After describing the descendants of Mahārāja Ambarīṣa, Śukadeva Gosvāmī described all the kings from Śaśāda to Māndhātā, and in this connection he also described how the great sage Saubhari married the daughters of Māndhātā.
Mahārāja Ambarīṣa had three sons, named Virūpa, Ketumān and Śambhu. The son of Virūpa was Pṛṣadaśva, and his son was Rathītara. Rathītara had no sons, but when he requested the favor of the great sage Aṅgirā, the sage begot several sons in the womb of Rathītara's wife.
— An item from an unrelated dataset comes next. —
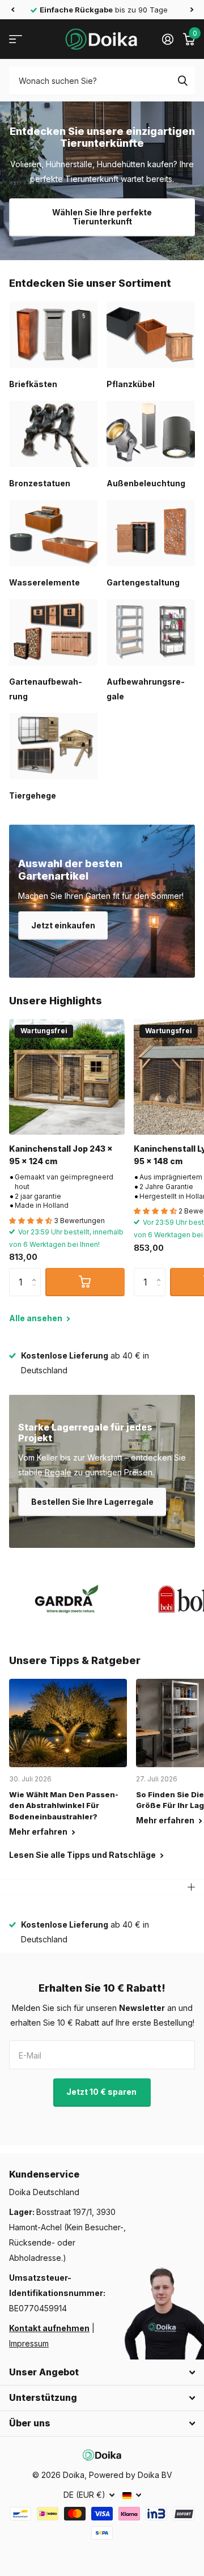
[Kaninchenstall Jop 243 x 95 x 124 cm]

When the sons were born, they became the dynasty of Aṅgirā Ṛṣi and of Rathītara.
The son of Manu was Ikṣvāku, who had one hundred sons, of whom Vikukṣi, Nimi and Daṇḍakā were the eldest. The sons of Mahārāja Ikṣvāku became kings of different parts of the world. Because of violating sacrificial rules and regulations, one of these sons, Vikukṣi, was banished from the kingdom. By the mercy of Vasiṣṭha and the power of mystic yoga, Mahārāja Ikṣvāku attained liberation after giving up his material body. When Mahārāja Ikṣvāku expired, his son Vikukṣi returned and took charge of the kingdom. He performed various types of sacrifices, and thus he pleased the Supreme Personality of Godhead. This Vikukṣi later became celebrated as Saśāda.
Vikukṣi's son fought with the demons for the sake of the demigods, and because of his valuable service he became famous as Purañjaya, Indravāha and Kakutstha. The son of Purañjaya was Anenā, the son of Anenā was Pṛthu, and the son of Pṛthu was Viśvagandhi. The son of Viśvagandhi was Candra, the son of Candra was Yuvanāśva, and his son was Śrāvasta, who constructed Śrāvastī Purī. The son of Śrāvasta was Bṛhadaśva. Bṛhadaśva's son Kuvalayāśva killed a demon named Dhundhu, and thus he became celebrated as Dhundhumāra, "the killer of Dhundhu." The sons of the killer of Dhundhu were Dṛḍhāśva, Kapilāśva and Bhadrāśva. He also had thousands of other sons, but they burned to ashes in the fire emanating from Dhundhu. The son of Dṛḍhāśva was Haryaśva, the son of Haryaśva was Nikumbha, the son of Nikumbha was Bahulāśva, and the son of Bahulāśva was Kṛśāśva. The son of Kṛśāśva was Senajit, and his son was Yuvanāśva.
Yuvanāśva married one hundred wives, but he had no sons, and therefore he entered the forest. In the forest, the sages performed a sacrifice known as Indra-yajña on his behalf. Once, however, the King became so thirsty in the forest that he drank the water kept for performing yajña. Consequently, after some time, a son came forth from the right side of his abdomen. The son, who was very beautiful, was crying to drink breast milk, and Indra gave the child his index finger to suck. Thus the son became known as Māndhātā. In due course of time, Yuvanāśva achieved perfection by performing austerities.
Thereafter, Māndhātā became the emperor and ruled the earth, which consists of seven islands. Thieves and rogues were very much afraid of this powerful king, and therefore the king was known as Trasaddasyu, meaning "one who is very fearful to rogues and thieves." Māndhātā begot sons in the womb of his wife, Bindumatī. These sons were Purukutsa, Ambarīṣa and Mucukunda. These three sons had fifty sisters, all of whom became wives of the great sage known as Saubhari.
In this connection, Śukadeva Gosvāmī described the history of Saubhari Muni, who, because of sensual agitation caused by fish, fell from his yoga and wanted to marry all the daughters of Māndhātā for sexual pleasure. Later, Saubhari Muni became very regretful. Thus he accepted the order of vānaprastha, performed very severe austerities, and thus attained perfection. In this regard, Śukadeva Gosvāmī described how Saubhari Muni's wives also became perfect.